Klappentext

Wie viele Chancen hast du verdient?
Wie viele Chancen gibst du dir selbst?
Und können dich diese Chancen vor dem Abgrund retten?

Nash ist bei demselben Pflegevater wie Tanner aufgewachsen, doch er verbirgt ein großes Geheimnis.
Um seine Vergangenheit zu vergessen, greift er immer häufiger zu Drogen, bis er sich selbst dabei verliert. Mithilfe seiner Brüder zieht er die Reißleine und begibt sich in ein Programm, das ihn darin unterstützen soll, clean zu werden. Es führt ihn auf eine Ranch in Texas, wo er auf die verschlossene Elli trifft.
Auch Elli scheint etwas hinter sich zu haben, das sie gebrandmarkt hat.
Ist das der Grund, weshalb sie Nash von Anfang an aus dem Weg geht? Und weshalb kommt sie ihm so unglaublich bekannt vor?
Je mehr Zeit die beiden miteinander verbringen, umso näher kommen sie sich. Doch Nashs Vergangenheit wird ihn niemals gehen lassen. Außerdem ist er sich nicht sicher, ob es ihm hilft, einem Menschen zu vertrauen, der genauso verwundet ist wie er selbst, oder es ihn zurück in den tiefen Strudel zieht. Dorthin, wo er niemals mehr sein wollte.
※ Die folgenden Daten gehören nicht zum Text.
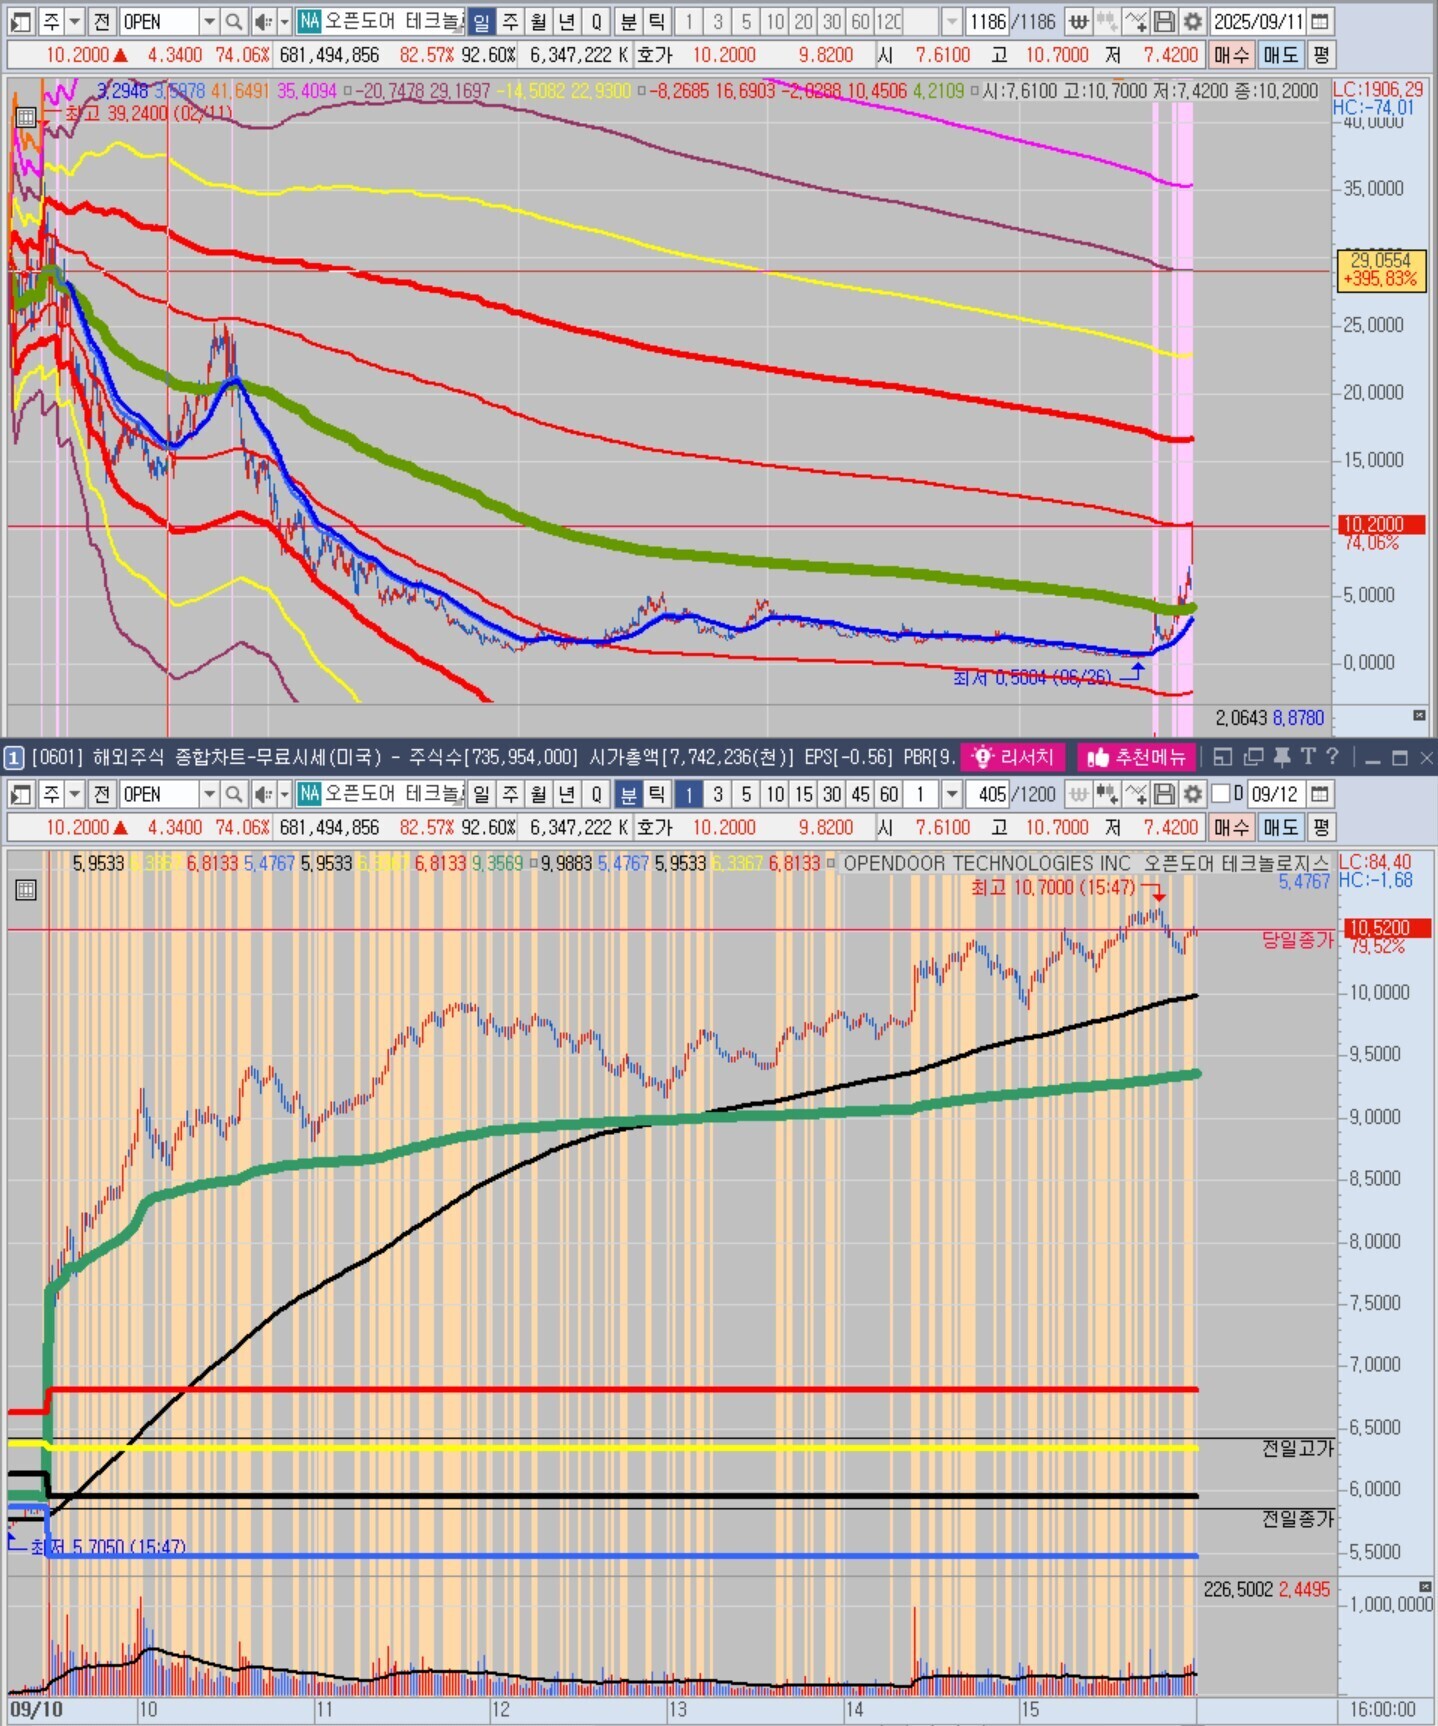Expand the interval dropdown next to 405/1200
Screen dimensions: 1438x1726
click(x=952, y=794)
Können zwei zerbrochene Teile noch ein Ganzes ergeben? Oder würden sich die scharfen Kanten zweier geschundener Seelen nur aneinander reiben und gegenseitig zerstören?

Meine Meinung

Zitat: “Das Problem beim Verdrängen war jedoch, dass die Dinge in einem unbedachten Moment nach oben drückten. Immer wieder. Man musste ständig dagegen ankämpfen, dass der Deckel, der alles verschloss, nicht aufsprang und der Inhalt einen verbrühte. Ein ewig andauernder Kampf. Bis zum Ende.”

Treffender hätte Nash es niemals sagen können. Und ich weiß nur zu gut, wie sich das anfühlt, weshalb ich in dieser Geschichte gefangen war. Im wahrsten Sinne des Wortes, denn ich habe es aufgesagt bis zum letzten Wort.

Nur einen Tag mit Rose und ihren Protagonisten und ich saß abends in einem Strudel aus Erinnerungen, die mich noch deutlicher mit Nash und Elli fühlen ließen, was sie durchmachten. Ja, ich gehörte irgendwann mal vor langer Zeit in jene Welt, die sie beschreibt.

Ich habe es genossen, den beiden dabei zuzusehen, wie sie sich ins Leben zurückkämpfen. Hand in Hand und mit der Kraft des jeweils anderen. Die Stärke, die diese zwei bewiesen haben, hat mich beeindruckt und fasziniert gleichermaßen.

Der Schreibstil von Rose ist herrlich einfach. Dennoch merkt man, dass sie sich auch weiterentwickelt. Die Geschichte ist aus beiden Sichten erzählt und teilweise mit der Vergangenheit gespickt, die es besser verständlich macht, warum sie abgerutscht sind. Was sie zu dem gemacht hat, was sie jetzt sind.

Ellies Ängste, dass sie durch ihre Vergangenheit nicht gewollt wird, sind für mich sehr gut nachvollziehbar. Nicht jeder kann mit der Geschichte eines Menschen umgehen, die nicht auf Rosen gebettet ist. Ebenso wie Nash glaubt, dass er es niemals wert sein könnte, weil er alles und jeden um sich herum zerstört, war für mich greifbar. Umso schöner fand ich das Ende, welches knapp und ohne großes Trara war.